Ipoh is well-known for its many unique local street food dishes, and one of my personal faves is the “kai see hor fun”: delicate flat rice noodles (“hor fun”) in a light chicken-and-prawn broth, topped with shredded poached chicken meat (“kai see”), shrimps and scallions. The broth normally has a light orange-ish tinge, a result of parboiling shrimp-heads and shrimp shells to obtain their flavor for the soup stock.
Interestingly, this dish has Hokkien origins - and only the Hokkiens, among all Southern Chinese ethnic groups, would actually combine meat and seafood to obtain a soup stock. The two oldest purveyors of “kai see hor fun” in Ipoh - Thean Chun and Loke Wooi Kee - were both founded by Fujianese emigrants from Nan’an, Fujian, and their descendants now still dominate the “kai see for fun” market in Ipoh, with long queues at their stalls each day.
But the Hokkiens have always used their yellow Hokkien wheat noodles in all their noodle dishes, whereas the Cantonese preferred “hor fun” - thin, flat white rice noodles. Early purveyors of Hokkien prawn noodles (similar to those in Singapore and Penang) switched to “hor fun” upon their Cantonese customers’ requests, thus inadvertently inventing the Ipoh-style “kai see hor fun”.
Nowadays, there is a very popular spot for this dish which is much-favored by local Ipohians: Moon de Moon, where we breakfasted at yesterday. Located in one of Ipoh’s outer suburbs, Moon de Moon opens at 7am each morning, and one is strongly encouraged to be there before 8am to avoid the peak breakfast-time crowd. Waiting time, even then, ranges from 30 to 45 minutes, as local Ipohians seemed to rate this place as their #1 spot for “kai see hor fun” over the two older stalwarts, Thean Chun and Loke Wooi Kee.
Moon de Moon has come a long way since back in 2013 when Ipohians came here for their dry curry mee, which could entail a one-hour wait even on quiet days. They still serve the dry curry mee, although its popularity has been overshadowed by the kai see hor fun these days. Personally, I found their rendition of the “dry curry mee”, with its chicken-and-potato curry, to be too salty and spicy for my liking. It lacked the flavors and aroma I expect from good curries.
One can also order Ipoh-style chee cheong fun, which comes with a choice of dressing: the typical sweet bean sauce dressing - paler than Penang-style chee cheong fun (with its sharp dark sauce and pungent fermented prawn paste), and blander than its close cousin, the KL-style chee cheong fun.
One can also order “chee cheong fun” with a savory braised mushroom sauce, which actually tasted much nicer than the sweet bean sauce version.

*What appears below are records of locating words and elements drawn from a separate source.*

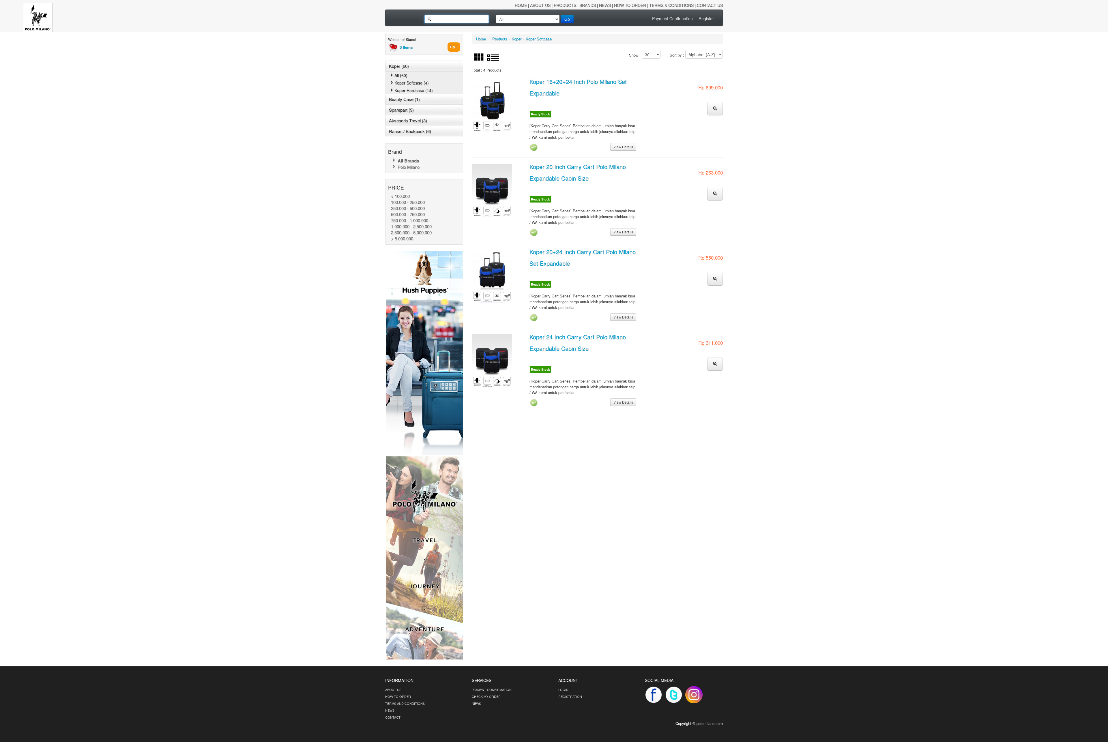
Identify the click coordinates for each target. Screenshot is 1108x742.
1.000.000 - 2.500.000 (411, 226)
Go (567, 19)
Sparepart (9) (401, 110)
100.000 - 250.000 (408, 202)
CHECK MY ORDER (486, 696)
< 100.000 (400, 196)
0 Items (406, 47)
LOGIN (563, 689)
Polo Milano (408, 167)
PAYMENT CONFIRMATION (492, 689)
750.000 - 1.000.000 (409, 220)
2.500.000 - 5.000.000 (411, 232)
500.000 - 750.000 (408, 214)
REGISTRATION (570, 696)
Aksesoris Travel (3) (408, 120)
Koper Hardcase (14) (413, 90)
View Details (623, 146)
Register (706, 18)
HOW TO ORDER (398, 696)
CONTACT (392, 717)
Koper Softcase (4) (411, 83)
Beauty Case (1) (404, 99)
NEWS (389, 710)
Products (499, 39)
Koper (516, 39)
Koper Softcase (539, 39)
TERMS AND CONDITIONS (405, 703)
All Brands (407, 161)
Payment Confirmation (672, 18)
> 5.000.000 (402, 238)
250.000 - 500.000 (408, 208)
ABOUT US (393, 689)
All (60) (400, 75)
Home (481, 39)
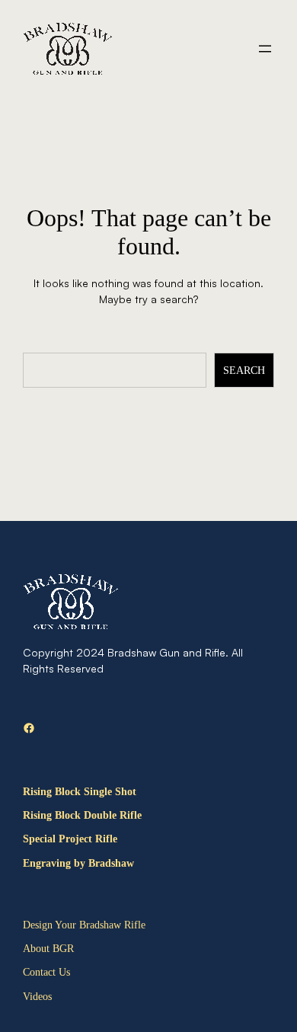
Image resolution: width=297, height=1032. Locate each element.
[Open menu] (265, 49)
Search (244, 370)
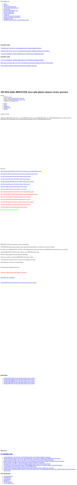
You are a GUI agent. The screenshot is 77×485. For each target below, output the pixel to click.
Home (5, 3)
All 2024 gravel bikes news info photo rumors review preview (15, 204)
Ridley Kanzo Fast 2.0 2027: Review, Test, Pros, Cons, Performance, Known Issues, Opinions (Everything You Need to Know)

Malaysian chee cheong fun evolved differently from its Hong Kong counterpart. But, even then, each Malaysian state has its own slight variant:
The piece de resistance at Moon de Moon, of course, has to be the kai see hor fun, which finally arrived after 45 minutes. The hor fun noodles here seemed to be translucent, rather than the opaque version one finds in every other “kai see hor fun” spot in town.
The rendition here seemed to have a much stronger prawn flavor, overwhelming the chicken component in the broth, rather than the well-balanced prawn-chicken taste which characterizes this dish at both Thean Chun and Loke Wooi Kee. Moon de Moon’s version is also almost cloyingly sweet. Oh well, Ipohians’ taste preference, I suppose.
A must-not-miss side dish to order here, IMO, are the Foochow/Hockchiew fishballs, which have minced pork filling. We ordered a bowl of the Foochow fishballs, and some pork-meat balls - both types were very tasty.
It’s almost impossible to find “bad” coffee in Ipoh, and the white coffee here at Moon de Moon was also of exceptionally high quality: aromatic and full-bodied.
Moon de Moon
148, Hala Wah Keong, Taman Mirindi
31400 Ipoh, Perak, Malaysia
Tel: +6012-516 0485
Opening hours: 7am to 1pm Wed to Sun. Closed on Mon & Tue.